供稿: 李良;高娜 | 时间: 2018-11-26 | 次数: |
作者单位:河南理工大学电气工程与自动化学院
摘要:提出了一种基于LBP层次特征提取的表情识别算法.将图像分成许多子块,并从子块中提取面部运动单元信息来组成基于面部运动单元的表情成分特征,对人脸图像的眼睛和口部作粗定位.采用局部二值模式(LBP)的层次特征提取法,对图像进行分块操作,求出每个子块的LBP直方图,然后将基于整体特征得到的LBP直方图与基于局部特征得到的LBP直方图连接起来,作为整幅图像的LBP直方图.将层次特征提取法所提取的LBP直方图作为嵌入式隐马尔可夫模型(EHMM)的初始向量,即形成观察序列.对JAFFE人脸库中的7种基本表情进行了测试,结果表明该方法能有效提高表情识别率.

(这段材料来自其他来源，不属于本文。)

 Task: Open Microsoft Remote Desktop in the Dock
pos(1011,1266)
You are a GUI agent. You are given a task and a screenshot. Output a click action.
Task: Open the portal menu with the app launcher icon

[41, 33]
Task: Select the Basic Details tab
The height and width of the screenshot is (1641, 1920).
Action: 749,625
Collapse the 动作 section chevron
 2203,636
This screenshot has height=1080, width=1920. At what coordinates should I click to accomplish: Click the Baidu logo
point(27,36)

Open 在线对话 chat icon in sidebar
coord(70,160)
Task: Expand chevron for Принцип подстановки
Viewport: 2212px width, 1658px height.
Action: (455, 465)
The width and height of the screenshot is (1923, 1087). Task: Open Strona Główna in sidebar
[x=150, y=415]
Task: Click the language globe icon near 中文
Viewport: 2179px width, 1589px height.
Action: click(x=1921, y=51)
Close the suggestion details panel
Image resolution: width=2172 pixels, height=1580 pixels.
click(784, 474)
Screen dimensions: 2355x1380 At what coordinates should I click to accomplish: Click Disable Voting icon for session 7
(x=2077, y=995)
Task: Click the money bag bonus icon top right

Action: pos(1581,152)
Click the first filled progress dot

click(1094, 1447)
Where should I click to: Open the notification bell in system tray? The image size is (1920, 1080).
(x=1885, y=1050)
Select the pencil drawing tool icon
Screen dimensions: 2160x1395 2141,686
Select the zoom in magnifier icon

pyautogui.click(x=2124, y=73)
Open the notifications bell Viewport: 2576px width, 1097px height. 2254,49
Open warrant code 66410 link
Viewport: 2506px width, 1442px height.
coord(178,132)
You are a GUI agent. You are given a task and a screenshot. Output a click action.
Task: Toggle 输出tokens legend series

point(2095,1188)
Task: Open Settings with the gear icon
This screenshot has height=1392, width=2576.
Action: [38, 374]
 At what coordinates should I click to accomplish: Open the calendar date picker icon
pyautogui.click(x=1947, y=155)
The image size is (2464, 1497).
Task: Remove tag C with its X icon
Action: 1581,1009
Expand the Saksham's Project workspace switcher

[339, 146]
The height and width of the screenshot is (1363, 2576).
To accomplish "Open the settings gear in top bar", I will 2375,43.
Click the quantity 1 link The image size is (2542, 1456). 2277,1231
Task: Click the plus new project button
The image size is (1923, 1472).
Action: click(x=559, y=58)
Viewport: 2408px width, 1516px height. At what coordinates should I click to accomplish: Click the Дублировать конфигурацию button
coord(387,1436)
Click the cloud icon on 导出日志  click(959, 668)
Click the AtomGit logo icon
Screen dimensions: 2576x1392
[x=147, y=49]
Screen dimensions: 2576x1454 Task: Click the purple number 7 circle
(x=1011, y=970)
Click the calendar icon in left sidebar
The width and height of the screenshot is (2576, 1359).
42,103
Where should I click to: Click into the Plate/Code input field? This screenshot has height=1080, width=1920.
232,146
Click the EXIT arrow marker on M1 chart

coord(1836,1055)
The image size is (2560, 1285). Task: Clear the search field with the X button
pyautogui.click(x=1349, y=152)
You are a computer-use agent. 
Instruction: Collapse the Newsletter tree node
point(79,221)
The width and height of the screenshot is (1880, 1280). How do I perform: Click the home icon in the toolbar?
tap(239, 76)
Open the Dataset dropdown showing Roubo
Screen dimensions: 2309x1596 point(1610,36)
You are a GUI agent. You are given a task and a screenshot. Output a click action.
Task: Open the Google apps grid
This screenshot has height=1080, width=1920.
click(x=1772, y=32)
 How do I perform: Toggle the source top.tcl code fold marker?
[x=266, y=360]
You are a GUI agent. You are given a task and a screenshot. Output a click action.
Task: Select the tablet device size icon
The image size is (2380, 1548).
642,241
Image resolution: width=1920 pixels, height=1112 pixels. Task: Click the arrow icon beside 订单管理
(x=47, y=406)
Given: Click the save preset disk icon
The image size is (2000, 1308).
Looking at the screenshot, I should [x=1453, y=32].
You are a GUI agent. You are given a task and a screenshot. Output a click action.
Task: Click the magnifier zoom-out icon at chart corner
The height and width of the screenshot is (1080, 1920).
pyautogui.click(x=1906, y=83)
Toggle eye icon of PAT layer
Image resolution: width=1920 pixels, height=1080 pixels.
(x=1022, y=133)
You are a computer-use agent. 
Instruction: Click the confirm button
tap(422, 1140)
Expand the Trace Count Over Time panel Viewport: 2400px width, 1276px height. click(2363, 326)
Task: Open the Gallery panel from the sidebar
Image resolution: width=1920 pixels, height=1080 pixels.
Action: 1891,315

基金:河南省高等学校矿山信息化重点学科开放实验室开放基金资助项目(KZ2012-01);河南理工大学博士基金资助项目(B2012-0670);
DOI:10.16186/j.cnki.1673-9787.2013.06.010
分类号:TP391.41
Abstract:A facial expression recognition algorithm based on the feature extraction method of LBP was introduced. Firstly, face images were divided into local patches, and the information of facial action units was extracted to compose the compositional features of facial expressions. The coarse position of eyes and mouth was located. Secondly, the feature extraction method of local binary patterns ( LBP) was adopted to decompose the images into sub-blocks, and each sub-blocks histogram was attained. Then the LBP histogram of overall features and LBP histogram of local features were combined into the LBP histogram of a whole image. Finally, the LBP histogram of a whole image was sent to an embedded hidden Markov model ( EHMM) as an initial vector, and the observation sequence was formatted. Through testing seven basic expressions in JAFFE face database, the experiments show that the algorithm can enhance facial expression recognition effectively.